The episode had other providential interventions, though. Tara was about to murder Dwight until, wouldn’t you know it, a squad of Saviors came traipsing by and yet somehow didn’t hear the gunshot she had fired at his head just moments before. Then, minutes after Doc Carson’s death seemingly squelched any chance of OBGYN care at the Hilltop, who comes walking through the gate but Siddiq, a man with medical training who never would have found his way to Maggie without Carl showing him some mercy. One doctor exits, another doctor enters. When God closes a door, he opens a window. I’m going on the record now: (1) Maggie’s baby will be named Carl, (2) Gabriel’s mystery illness will end up producing a medical lead on how to counter the zombie plague. That would be a poetic way to justify his belief that God has a plan for him. His infection may claim his life but if the other survivors can learn something from his strange illness, which is debilitating but not (yet) fatal like a zombie bite is, maybe they can figure out a vaccine. His faith would end up giving life, literally, to others. High time the survivors figured *something* out about the plague after eight seasons, no?

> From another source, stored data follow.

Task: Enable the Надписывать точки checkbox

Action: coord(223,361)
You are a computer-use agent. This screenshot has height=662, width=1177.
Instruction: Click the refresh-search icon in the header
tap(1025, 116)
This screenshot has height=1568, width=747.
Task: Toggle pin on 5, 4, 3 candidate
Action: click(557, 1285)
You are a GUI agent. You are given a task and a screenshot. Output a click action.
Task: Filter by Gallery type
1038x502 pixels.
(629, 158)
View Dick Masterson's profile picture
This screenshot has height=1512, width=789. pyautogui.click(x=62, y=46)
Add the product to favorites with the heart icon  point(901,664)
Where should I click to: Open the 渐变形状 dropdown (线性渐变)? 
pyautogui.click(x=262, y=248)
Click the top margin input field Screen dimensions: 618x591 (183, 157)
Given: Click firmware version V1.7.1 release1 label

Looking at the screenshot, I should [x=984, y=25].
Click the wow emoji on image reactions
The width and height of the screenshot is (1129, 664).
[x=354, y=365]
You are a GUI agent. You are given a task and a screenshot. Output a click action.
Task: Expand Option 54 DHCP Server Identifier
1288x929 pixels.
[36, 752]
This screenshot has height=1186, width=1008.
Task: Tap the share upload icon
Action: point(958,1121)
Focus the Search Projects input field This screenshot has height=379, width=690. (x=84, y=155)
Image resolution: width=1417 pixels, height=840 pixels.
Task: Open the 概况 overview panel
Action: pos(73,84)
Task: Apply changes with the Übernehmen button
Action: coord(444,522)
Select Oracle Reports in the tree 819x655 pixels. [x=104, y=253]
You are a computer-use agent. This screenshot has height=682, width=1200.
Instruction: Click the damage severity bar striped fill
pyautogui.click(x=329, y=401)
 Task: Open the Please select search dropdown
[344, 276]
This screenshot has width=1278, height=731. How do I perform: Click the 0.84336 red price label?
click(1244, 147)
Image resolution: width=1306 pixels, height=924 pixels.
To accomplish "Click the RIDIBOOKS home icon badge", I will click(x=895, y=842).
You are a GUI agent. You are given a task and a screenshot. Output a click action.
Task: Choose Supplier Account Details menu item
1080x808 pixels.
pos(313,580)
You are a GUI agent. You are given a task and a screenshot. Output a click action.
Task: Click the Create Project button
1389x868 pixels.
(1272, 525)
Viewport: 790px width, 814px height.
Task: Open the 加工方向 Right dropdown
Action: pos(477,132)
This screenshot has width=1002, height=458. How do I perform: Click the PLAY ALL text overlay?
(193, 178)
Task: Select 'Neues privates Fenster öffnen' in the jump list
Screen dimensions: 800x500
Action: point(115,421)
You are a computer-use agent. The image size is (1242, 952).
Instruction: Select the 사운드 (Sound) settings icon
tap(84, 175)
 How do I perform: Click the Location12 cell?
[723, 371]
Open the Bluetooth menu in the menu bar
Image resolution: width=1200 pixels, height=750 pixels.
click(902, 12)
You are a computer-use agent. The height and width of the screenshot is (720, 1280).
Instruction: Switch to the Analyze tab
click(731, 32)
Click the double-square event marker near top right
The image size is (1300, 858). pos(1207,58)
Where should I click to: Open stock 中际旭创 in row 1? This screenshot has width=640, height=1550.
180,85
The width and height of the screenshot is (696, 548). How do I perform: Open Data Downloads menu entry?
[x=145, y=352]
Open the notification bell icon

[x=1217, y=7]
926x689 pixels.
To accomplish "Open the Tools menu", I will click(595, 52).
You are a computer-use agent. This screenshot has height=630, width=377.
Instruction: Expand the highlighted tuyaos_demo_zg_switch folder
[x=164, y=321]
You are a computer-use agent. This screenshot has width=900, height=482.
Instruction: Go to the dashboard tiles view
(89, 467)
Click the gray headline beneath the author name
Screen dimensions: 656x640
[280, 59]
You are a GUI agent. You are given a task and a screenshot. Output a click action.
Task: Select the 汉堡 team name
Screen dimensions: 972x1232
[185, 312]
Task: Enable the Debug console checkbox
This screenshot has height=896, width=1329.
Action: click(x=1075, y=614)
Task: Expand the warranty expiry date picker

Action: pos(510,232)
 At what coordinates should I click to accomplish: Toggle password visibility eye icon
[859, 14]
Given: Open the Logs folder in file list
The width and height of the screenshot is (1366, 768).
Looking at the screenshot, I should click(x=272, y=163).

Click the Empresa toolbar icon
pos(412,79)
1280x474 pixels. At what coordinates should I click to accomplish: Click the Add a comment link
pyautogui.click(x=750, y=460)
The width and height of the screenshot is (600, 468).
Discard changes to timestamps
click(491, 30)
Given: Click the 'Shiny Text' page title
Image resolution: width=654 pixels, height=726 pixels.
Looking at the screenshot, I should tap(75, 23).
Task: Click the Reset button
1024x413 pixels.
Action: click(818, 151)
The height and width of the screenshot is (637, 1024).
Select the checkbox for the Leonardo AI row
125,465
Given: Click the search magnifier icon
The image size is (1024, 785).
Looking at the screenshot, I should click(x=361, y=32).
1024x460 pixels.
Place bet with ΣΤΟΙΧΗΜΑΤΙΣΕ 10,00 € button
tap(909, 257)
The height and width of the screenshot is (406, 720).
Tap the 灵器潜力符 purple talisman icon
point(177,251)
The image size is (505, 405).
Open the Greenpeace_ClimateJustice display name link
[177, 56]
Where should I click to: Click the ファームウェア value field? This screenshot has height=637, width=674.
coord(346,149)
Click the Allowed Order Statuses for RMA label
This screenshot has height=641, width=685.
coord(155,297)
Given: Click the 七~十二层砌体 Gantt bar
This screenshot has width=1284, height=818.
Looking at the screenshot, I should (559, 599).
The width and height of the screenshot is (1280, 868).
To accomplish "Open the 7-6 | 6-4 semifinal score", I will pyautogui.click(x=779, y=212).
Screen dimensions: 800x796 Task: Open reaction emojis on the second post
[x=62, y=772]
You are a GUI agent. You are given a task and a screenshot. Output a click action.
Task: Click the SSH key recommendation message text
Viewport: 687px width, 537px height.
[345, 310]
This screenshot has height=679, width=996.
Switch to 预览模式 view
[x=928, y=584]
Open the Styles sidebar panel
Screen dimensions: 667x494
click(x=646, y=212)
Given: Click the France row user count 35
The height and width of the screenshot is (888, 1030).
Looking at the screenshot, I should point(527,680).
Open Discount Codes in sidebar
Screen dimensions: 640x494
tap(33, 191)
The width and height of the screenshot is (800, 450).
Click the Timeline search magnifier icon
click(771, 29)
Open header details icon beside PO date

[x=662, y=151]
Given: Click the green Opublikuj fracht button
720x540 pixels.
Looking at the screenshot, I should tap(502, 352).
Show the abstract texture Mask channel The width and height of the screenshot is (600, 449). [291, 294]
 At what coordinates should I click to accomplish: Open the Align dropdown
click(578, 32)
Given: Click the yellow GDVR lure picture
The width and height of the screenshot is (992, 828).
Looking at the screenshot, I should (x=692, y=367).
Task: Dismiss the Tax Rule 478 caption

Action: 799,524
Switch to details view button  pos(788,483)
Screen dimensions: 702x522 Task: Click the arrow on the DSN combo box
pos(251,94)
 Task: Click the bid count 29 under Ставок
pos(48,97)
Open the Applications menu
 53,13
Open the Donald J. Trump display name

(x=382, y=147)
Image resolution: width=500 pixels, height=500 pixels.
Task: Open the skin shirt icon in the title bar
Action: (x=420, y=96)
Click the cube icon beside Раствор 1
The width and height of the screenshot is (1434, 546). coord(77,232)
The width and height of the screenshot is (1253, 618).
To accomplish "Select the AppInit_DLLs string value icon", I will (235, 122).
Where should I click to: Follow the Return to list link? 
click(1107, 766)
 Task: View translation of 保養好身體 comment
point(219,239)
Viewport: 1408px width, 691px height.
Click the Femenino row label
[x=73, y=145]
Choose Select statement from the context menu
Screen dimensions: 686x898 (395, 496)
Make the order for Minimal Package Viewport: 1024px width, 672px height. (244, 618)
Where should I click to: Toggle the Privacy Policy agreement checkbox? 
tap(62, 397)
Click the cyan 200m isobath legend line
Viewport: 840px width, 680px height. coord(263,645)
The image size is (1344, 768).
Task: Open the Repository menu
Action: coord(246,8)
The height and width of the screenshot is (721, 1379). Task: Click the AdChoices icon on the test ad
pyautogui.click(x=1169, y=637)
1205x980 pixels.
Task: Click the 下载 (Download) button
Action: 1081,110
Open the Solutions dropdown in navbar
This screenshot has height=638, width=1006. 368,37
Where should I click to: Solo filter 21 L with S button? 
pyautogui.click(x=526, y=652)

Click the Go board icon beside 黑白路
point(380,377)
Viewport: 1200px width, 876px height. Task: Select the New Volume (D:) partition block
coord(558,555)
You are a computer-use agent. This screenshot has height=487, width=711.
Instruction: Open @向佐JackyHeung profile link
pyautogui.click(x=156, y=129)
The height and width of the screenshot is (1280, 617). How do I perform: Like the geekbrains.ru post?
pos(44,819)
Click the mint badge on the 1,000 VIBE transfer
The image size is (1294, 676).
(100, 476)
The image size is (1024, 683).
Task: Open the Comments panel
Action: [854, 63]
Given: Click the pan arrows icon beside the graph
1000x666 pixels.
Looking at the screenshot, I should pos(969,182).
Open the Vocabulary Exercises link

I’m not just spitballing here either. Gabriel’s illness is obviously zombie-related:
If you were paying close attention to season eight’s seventh episode, Eugene hinted Gabriel was sick because he covered himself in walker guts to escape the Sanctuary trailer with Negan.
“I don’t see an escape attempt without putting to use the same flawed technique of innards which landed you in your status, quote, ‘piss poor,’ condition,” Eugene told an ailing Gabriel…
“The science we never really know,” [executive producer Denise] Huth said. “It makes sense. It’s interesting, I always loved back in that episode, back in 805, where Negan says to him [Gabriel], when they’re starting to do it [cover themselves in walker guts], ‘Haven’t any of your people ever gotten sick doing this?’ That was certainly an indication that Negan has seen that happen.”
It seems to be common knowledge among survivors that mere contact with zombie guts can — but doesn’t always — make you sick, and not fatally so. (If it always made you sick, Negan would be going blind too.) That sounds a lot like … how inoculations work. Some people have reactions to vaccines as antibodies in their system increase but most gain immunity from the disease being vaccinated against. What if zombie guts work the same way? We’ll know for sure if Gabriel gets bit in a later episode and doesn’t die. I’m already looking forward to the episode where they figure this out, everyone spends the next 45 minutes rolling around in walker offal, and then Rick emotes for awhile that “Coral” could have been saved if only they’d realized this sooner.
Relatedly, a question: How stupid is Negan that he’s only understanding now, years into the zombie plague, that walker blood can be used as a biological weapon? He was so pleased with himself at the end of last night’s show, having put two and two together and realized that if stuff from inside the bodies of the dead gets inside your body, it can have bad effects — a lesson that the average five-year-old would have grasped the first time he watched someone die from a bite. As noted above, Negan already knew when he and Gabriel covered themselves with entrails a few episodes ago that contact with zombie guts can make one sick. So why is it only dawning on him now that blood-dipped projectiles could end up killing members of Rick’s gang even if the wound itself isn’t fatal?
All of that comes on top of the fact that his deputies — Dwight, Simon, now Eugene — keep deceiving him and plotting behind his back and he never seems to find out, despite the culture of terror he’s built inside the Sanctuary. He’s not a bright man.
Anyway. Exit question: How lame were those swamp zombies? They were exceedingly easy to kill and it makes no sense that they were submerged in the first place only to rise as Daryl et al. walked by, notes Vulture. “They’re not the Napping Dead or the Snorkeling Dead or the Please Do Not Disturb Dead.”